(Requirement) The expected answer is every line of the material that contains the word "computer".

<<<<

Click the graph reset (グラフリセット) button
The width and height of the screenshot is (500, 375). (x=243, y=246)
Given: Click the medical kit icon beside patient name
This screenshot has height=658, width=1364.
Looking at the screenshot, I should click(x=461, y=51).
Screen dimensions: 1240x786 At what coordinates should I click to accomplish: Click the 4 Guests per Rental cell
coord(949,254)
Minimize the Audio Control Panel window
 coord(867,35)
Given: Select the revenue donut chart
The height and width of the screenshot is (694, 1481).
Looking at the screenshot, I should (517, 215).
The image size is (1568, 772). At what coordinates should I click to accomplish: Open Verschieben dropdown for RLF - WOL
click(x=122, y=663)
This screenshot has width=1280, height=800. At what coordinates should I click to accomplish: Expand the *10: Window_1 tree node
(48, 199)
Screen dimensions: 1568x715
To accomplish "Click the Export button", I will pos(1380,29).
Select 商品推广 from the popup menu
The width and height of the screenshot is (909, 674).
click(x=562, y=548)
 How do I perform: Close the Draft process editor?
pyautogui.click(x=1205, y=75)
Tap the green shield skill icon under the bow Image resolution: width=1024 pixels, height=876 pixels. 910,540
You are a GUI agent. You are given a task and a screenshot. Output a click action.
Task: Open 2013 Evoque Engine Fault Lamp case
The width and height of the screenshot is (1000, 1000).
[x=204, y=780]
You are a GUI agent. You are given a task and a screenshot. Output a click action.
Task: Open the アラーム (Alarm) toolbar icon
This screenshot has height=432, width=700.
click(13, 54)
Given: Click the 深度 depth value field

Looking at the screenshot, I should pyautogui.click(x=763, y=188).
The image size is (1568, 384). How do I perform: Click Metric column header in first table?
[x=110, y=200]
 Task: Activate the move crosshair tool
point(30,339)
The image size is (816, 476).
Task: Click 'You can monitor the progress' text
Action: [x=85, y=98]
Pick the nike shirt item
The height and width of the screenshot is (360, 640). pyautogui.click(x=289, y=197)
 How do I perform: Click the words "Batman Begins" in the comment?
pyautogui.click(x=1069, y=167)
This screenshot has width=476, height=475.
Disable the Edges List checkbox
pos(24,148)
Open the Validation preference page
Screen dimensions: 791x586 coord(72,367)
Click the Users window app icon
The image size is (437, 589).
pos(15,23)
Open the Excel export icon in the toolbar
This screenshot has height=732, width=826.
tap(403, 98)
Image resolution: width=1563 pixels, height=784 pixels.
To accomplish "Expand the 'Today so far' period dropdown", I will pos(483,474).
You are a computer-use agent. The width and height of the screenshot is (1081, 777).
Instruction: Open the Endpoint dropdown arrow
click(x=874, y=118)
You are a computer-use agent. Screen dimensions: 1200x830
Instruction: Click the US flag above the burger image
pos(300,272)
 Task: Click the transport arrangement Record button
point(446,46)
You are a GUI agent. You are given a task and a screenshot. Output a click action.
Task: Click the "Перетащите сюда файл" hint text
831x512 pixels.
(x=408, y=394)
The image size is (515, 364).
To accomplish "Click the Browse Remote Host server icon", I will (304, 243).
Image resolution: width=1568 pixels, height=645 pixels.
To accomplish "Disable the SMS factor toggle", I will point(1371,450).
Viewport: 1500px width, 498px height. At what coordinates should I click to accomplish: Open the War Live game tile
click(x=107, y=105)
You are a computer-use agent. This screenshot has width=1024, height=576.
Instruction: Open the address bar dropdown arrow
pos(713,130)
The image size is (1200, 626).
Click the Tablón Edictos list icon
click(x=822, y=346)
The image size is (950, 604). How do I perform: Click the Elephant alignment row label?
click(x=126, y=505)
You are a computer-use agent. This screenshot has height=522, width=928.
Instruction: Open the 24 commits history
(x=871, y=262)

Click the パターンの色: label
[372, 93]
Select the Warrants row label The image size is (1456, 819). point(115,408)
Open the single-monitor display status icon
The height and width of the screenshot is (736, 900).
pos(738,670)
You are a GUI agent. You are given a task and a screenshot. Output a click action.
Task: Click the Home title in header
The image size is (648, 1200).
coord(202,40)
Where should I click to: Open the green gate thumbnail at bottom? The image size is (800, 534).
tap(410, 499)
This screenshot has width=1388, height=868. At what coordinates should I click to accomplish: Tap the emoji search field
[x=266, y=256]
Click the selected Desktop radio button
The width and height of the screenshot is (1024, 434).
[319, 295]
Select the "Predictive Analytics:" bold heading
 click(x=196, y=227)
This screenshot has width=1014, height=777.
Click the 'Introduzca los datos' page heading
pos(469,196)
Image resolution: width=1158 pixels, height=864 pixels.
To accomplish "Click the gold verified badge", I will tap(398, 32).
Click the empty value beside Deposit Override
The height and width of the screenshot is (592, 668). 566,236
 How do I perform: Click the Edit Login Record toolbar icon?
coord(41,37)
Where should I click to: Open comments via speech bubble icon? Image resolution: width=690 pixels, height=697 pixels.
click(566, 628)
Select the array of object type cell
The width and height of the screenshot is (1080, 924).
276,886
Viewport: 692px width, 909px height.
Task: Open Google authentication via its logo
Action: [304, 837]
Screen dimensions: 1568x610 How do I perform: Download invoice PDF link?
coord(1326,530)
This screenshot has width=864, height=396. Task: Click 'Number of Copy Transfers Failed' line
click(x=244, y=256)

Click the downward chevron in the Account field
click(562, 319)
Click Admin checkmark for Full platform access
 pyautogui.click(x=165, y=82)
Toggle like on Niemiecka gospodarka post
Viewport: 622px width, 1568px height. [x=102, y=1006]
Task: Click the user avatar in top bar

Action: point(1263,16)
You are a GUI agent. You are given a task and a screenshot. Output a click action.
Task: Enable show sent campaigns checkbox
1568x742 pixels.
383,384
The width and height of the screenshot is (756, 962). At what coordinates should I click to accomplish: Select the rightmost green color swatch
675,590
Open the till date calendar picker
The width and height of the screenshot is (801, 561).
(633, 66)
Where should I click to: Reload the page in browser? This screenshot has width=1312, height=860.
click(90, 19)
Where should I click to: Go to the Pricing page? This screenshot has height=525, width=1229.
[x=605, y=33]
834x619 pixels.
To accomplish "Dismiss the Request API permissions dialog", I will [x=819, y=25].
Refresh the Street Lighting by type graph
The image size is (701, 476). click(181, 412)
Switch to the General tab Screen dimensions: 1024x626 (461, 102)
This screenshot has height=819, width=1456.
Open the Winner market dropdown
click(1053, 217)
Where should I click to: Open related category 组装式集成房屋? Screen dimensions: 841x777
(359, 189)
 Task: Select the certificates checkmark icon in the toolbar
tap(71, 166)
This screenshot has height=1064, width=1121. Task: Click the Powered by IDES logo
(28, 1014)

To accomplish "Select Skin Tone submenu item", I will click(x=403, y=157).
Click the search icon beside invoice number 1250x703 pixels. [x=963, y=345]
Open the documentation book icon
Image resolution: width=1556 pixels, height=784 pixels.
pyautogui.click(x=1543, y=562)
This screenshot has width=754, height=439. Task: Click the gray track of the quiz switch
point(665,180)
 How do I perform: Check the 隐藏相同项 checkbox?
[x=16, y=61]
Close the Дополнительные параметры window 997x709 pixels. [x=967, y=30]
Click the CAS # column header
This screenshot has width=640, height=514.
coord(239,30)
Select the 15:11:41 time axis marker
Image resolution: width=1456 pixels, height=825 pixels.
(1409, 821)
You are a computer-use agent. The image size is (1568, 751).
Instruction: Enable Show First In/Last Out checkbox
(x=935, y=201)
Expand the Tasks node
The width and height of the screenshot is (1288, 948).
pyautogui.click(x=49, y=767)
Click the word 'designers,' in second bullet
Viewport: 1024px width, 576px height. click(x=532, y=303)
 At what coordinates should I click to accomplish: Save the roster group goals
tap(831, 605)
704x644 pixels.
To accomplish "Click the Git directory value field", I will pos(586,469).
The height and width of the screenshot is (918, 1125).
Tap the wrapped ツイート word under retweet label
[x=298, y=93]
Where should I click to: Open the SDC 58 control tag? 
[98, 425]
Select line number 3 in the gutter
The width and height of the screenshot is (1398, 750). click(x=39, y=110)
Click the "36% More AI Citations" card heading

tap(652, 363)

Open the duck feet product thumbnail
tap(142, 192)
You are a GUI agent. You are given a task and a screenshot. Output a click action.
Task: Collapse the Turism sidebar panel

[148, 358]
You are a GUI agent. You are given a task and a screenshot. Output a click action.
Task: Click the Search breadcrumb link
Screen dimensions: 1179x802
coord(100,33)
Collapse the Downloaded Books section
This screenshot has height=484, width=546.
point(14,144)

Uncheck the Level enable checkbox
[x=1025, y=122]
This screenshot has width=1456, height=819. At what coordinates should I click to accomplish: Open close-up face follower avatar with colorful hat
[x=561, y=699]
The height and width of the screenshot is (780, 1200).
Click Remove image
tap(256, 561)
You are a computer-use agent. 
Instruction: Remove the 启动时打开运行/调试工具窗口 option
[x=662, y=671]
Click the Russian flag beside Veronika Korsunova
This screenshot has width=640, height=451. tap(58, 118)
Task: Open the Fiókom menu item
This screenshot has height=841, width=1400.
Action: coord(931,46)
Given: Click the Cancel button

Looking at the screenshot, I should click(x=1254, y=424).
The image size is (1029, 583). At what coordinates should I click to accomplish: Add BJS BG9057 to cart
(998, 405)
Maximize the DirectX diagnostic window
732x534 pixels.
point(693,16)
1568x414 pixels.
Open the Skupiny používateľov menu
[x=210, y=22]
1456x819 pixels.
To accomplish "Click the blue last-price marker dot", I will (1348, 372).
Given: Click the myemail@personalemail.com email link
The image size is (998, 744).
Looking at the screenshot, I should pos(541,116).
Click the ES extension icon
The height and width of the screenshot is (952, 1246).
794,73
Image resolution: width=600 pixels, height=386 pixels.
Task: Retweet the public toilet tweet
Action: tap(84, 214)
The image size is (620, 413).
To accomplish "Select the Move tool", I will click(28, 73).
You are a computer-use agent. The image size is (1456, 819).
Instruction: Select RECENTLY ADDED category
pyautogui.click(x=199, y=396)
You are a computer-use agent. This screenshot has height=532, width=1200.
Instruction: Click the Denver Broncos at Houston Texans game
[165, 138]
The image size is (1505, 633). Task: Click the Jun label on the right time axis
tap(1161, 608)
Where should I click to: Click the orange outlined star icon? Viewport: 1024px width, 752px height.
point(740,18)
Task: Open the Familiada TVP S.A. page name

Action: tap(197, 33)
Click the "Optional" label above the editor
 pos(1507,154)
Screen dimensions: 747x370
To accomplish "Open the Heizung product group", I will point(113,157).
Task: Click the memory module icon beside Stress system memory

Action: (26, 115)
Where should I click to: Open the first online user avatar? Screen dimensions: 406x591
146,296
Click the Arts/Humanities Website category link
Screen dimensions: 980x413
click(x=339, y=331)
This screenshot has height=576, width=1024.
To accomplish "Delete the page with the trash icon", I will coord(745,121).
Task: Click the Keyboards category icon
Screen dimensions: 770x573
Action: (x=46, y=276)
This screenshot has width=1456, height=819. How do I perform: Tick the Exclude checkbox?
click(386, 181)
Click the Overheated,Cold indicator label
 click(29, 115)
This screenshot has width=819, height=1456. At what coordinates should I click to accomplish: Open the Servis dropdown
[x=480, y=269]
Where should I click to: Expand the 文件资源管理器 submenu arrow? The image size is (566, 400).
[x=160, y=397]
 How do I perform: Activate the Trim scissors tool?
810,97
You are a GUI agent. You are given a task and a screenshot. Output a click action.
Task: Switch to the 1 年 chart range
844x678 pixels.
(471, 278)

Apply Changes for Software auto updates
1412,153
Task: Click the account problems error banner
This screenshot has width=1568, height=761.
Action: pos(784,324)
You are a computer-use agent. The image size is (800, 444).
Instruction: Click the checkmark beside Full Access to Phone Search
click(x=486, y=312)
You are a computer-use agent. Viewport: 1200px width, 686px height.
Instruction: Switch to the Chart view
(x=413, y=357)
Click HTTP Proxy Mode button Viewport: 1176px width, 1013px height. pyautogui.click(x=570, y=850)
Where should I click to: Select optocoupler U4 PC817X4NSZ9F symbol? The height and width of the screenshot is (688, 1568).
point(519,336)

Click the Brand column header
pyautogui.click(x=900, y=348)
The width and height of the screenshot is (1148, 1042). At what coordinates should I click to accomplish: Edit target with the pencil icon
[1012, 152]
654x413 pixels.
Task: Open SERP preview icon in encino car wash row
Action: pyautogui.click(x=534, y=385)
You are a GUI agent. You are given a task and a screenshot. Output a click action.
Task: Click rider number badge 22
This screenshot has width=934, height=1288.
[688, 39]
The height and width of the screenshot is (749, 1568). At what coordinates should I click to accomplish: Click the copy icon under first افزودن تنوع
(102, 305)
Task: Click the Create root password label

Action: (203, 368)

>>>>

(Result below)
You are a computer-use agent. The width and height of the screenshot is (1081, 777).
You are a computer-use agent. Screen dimensions: 1200x830
You are a computer-use agent. This screenshot has width=1024, height=576.
You are a computer-use agent. This screenshot has height=522, width=928.
You are a computer-use agent. The image size is (1568, 751).
You are a computer-use agent. 
You are a computer-use agent. The image size is (1456, 819).
You are a computer-use agent. This screenshot has height=532, width=1200.
You are a computer-use agent. The image size is (800, 444).
You are a computer-use agent. Viewport: 1200px width, 686px height.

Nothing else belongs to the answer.